▶ [TASK PROMPT]:
Reproduce the listing that follows, line for line.

▶ [DATA FOR THIS EXERCISE]:
- - - - - - -
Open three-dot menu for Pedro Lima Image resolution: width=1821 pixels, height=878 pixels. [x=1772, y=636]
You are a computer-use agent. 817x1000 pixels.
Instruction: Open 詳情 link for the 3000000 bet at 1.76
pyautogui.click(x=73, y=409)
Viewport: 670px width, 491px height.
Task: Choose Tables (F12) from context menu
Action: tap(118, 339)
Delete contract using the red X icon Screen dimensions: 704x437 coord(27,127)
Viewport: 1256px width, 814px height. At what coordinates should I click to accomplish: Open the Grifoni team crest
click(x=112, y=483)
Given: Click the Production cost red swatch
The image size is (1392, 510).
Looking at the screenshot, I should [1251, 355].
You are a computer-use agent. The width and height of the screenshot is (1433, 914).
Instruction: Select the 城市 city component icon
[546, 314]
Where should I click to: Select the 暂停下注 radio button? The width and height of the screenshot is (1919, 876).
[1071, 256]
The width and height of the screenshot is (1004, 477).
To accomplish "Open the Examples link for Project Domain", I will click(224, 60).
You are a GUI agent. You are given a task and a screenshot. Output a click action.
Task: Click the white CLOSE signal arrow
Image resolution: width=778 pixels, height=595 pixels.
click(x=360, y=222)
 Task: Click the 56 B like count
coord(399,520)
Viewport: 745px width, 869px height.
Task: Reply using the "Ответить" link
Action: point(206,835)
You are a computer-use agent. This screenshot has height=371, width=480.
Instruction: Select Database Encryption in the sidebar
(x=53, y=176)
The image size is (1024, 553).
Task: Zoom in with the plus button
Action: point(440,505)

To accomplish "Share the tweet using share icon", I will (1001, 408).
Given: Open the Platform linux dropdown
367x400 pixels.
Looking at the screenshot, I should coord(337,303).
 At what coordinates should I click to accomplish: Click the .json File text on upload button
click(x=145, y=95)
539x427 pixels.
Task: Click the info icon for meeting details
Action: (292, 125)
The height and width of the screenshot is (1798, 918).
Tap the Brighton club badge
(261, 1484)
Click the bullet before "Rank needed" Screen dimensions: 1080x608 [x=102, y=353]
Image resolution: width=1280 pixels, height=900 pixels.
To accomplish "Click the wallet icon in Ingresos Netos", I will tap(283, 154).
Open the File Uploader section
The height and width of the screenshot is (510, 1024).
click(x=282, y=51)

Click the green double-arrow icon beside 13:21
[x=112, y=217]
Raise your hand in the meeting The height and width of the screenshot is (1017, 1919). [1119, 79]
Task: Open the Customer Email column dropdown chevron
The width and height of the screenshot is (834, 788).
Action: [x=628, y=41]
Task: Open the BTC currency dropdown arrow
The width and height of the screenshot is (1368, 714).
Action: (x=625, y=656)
- - - - - - -
▶ [ANSWER AREA]:
Open three-dot menu for Pedro Lima Image resolution: width=1821 pixels, height=878 pixels. [x=1772, y=636]
You are a computer-use agent. 817x1000 pixels.
Instruction: Open 詳情 link for the 3000000 bet at 1.76
pyautogui.click(x=73, y=409)
Viewport: 670px width, 491px height.
Task: Choose Tables (F12) from context menu
Action: tap(118, 339)
Delete contract using the red X icon Screen dimensions: 704x437 coord(27,127)
Viewport: 1256px width, 814px height. At what coordinates should I click to accomplish: Open the Grifoni team crest
click(x=112, y=483)
Given: Click the Production cost red swatch
The image size is (1392, 510).
Looking at the screenshot, I should [1251, 355].
You are a computer-use agent. The width and height of the screenshot is (1433, 914).
Instruction: Select the 城市 city component icon
[546, 314]
Where should I click to: Select the 暂停下注 radio button? The width and height of the screenshot is (1919, 876).
[1071, 256]
The width and height of the screenshot is (1004, 477).
To accomplish "Open the Examples link for Project Domain", I will click(224, 60).
You are a GUI agent. You are given a task and a screenshot. Output a click action.
Task: Click the white CLOSE signal arrow
Image resolution: width=778 pixels, height=595 pixels.
click(x=360, y=222)
 Task: Click the 56 B like count
coord(399,520)
Viewport: 745px width, 869px height.
Task: Reply using the "Ответить" link
Action: point(206,835)
You are a computer-use agent. This screenshot has height=371, width=480.
Instruction: Select Database Encryption in the sidebar
(x=53, y=176)
The image size is (1024, 553).
Task: Zoom in with the plus button
Action: point(440,505)

To accomplish "Share the tweet using share icon", I will (1001, 408).
Given: Open the Platform linux dropdown
367x400 pixels.
Looking at the screenshot, I should coord(337,303).
 At what coordinates should I click to accomplish: Click the .json File text on upload button
click(x=145, y=95)
539x427 pixels.
Task: Click the info icon for meeting details
Action: (292, 125)
The height and width of the screenshot is (1798, 918).
Tap the Brighton club badge
(261, 1484)
Click the bullet before "Rank needed" Screen dimensions: 1080x608 [x=102, y=353]
Image resolution: width=1280 pixels, height=900 pixels.
To accomplish "Click the wallet icon in Ingresos Netos", I will tap(283, 154).
Open the File Uploader section
The height and width of the screenshot is (510, 1024).
click(x=282, y=51)

Click the green double-arrow icon beside 13:21
[x=112, y=217]
Raise your hand in the meeting The height and width of the screenshot is (1017, 1919). [1119, 79]
Task: Open the Customer Email column dropdown chevron
The width and height of the screenshot is (834, 788).
Action: [x=628, y=41]
Task: Open the BTC currency dropdown arrow
The width and height of the screenshot is (1368, 714).
Action: (x=625, y=656)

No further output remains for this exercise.